*Stored items*.
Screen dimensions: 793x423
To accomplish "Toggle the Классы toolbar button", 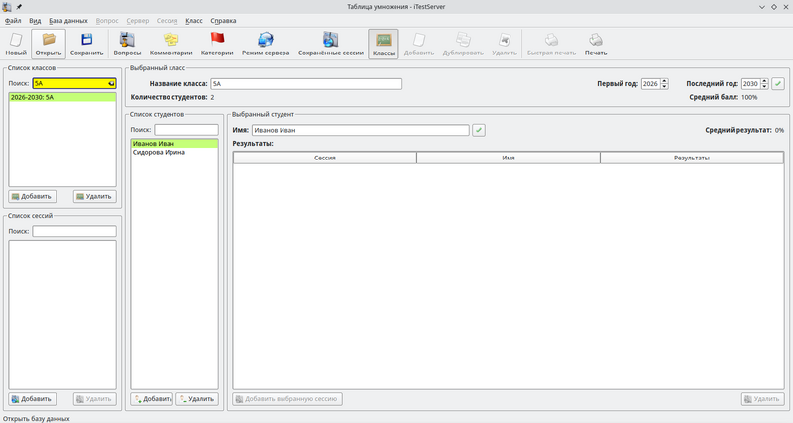I will [383, 44].
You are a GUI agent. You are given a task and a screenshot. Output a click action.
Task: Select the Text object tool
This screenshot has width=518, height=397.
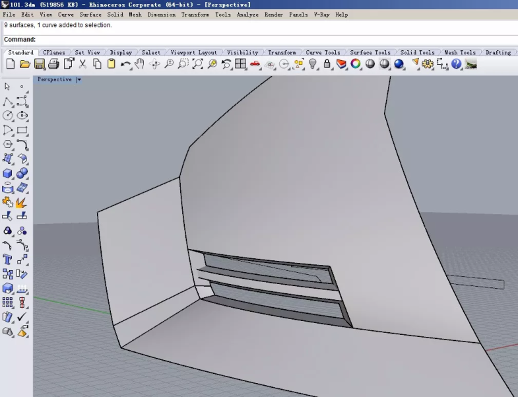[8, 260]
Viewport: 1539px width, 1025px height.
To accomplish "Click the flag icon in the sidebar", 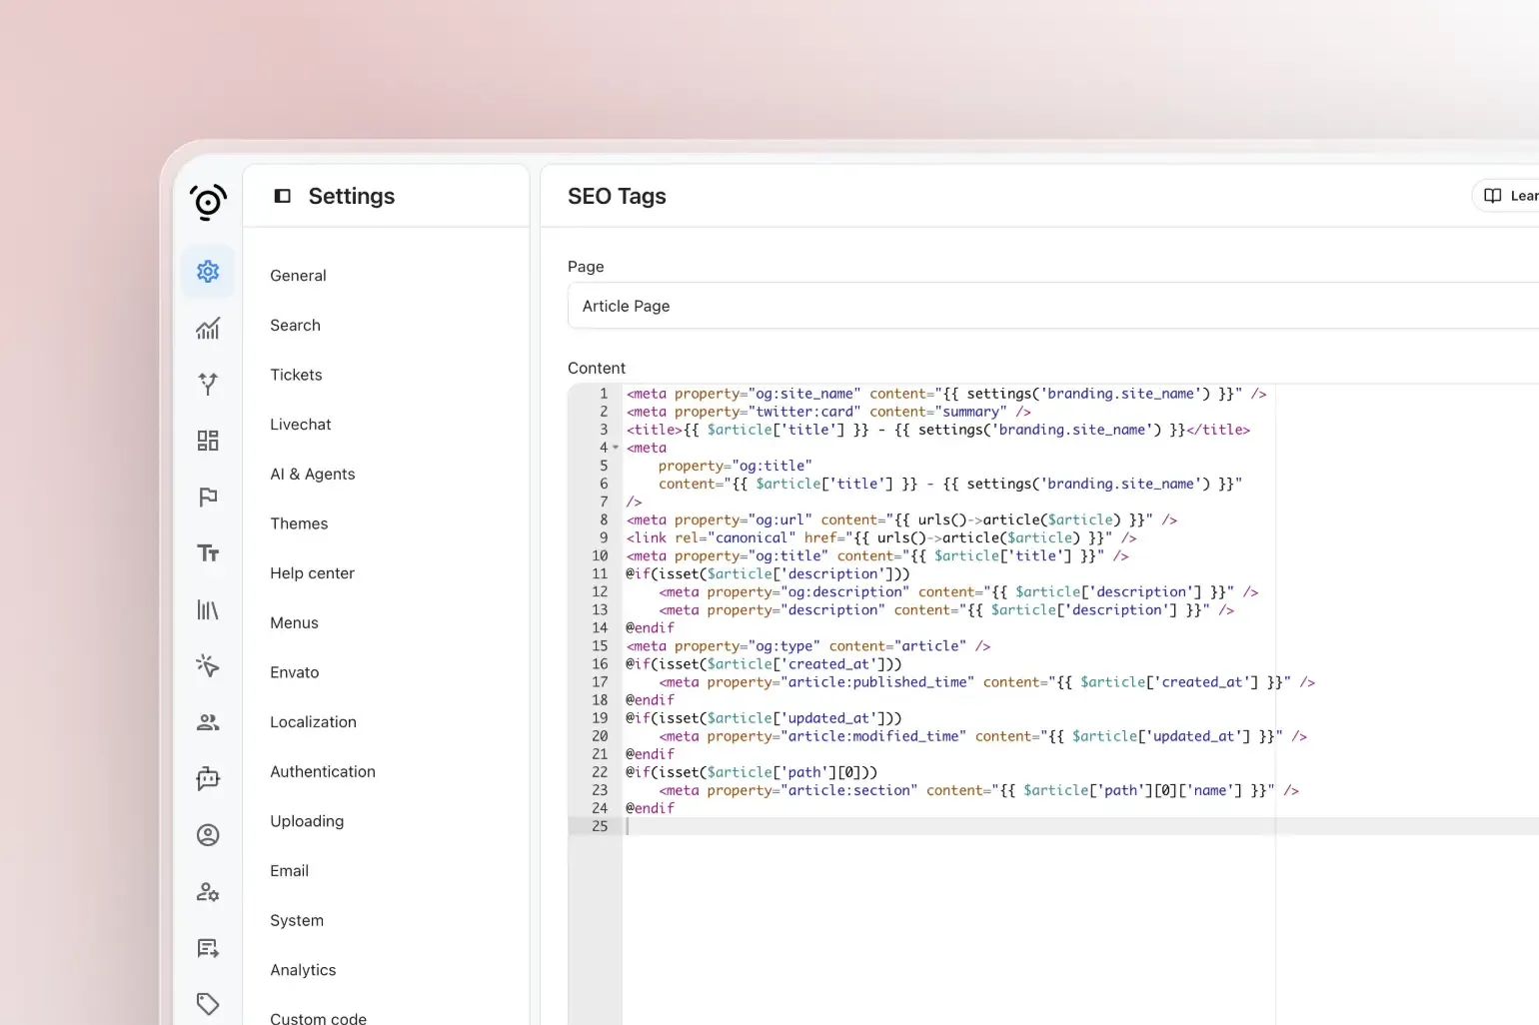I will pyautogui.click(x=208, y=498).
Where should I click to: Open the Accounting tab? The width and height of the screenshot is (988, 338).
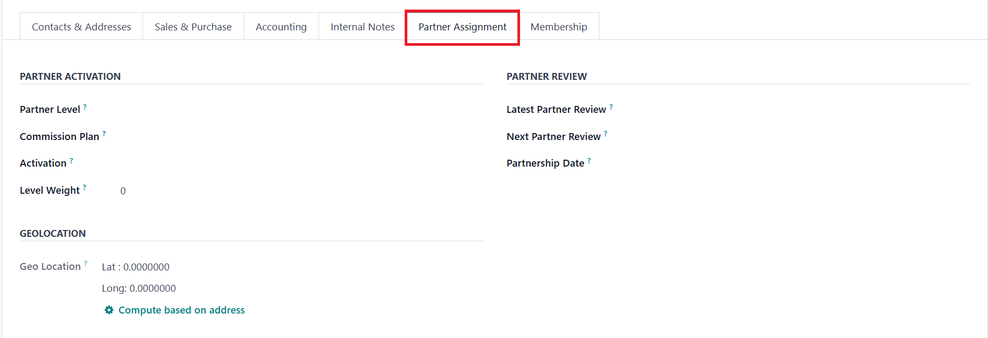tap(281, 27)
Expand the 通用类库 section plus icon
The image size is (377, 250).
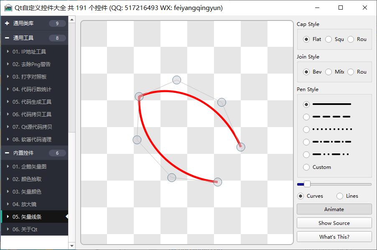[7, 23]
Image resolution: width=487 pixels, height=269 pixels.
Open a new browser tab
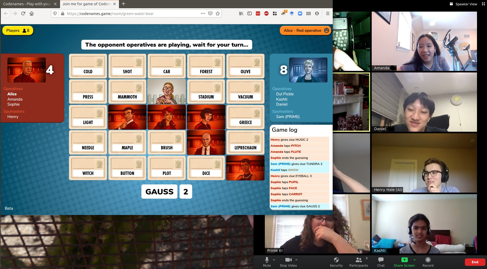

*How to complete this task*. Both ends included, copy the lines from the one holding "Expand the 通用类库 section plus icon" to the last line of the entries exactly, with all pictures left out.

*Result for this task*.
Expand the 通用类库 section plus icon
The image size is (377, 250).
[7, 23]
Image resolution: width=487 pixels, height=269 pixels.
Open a new browser tab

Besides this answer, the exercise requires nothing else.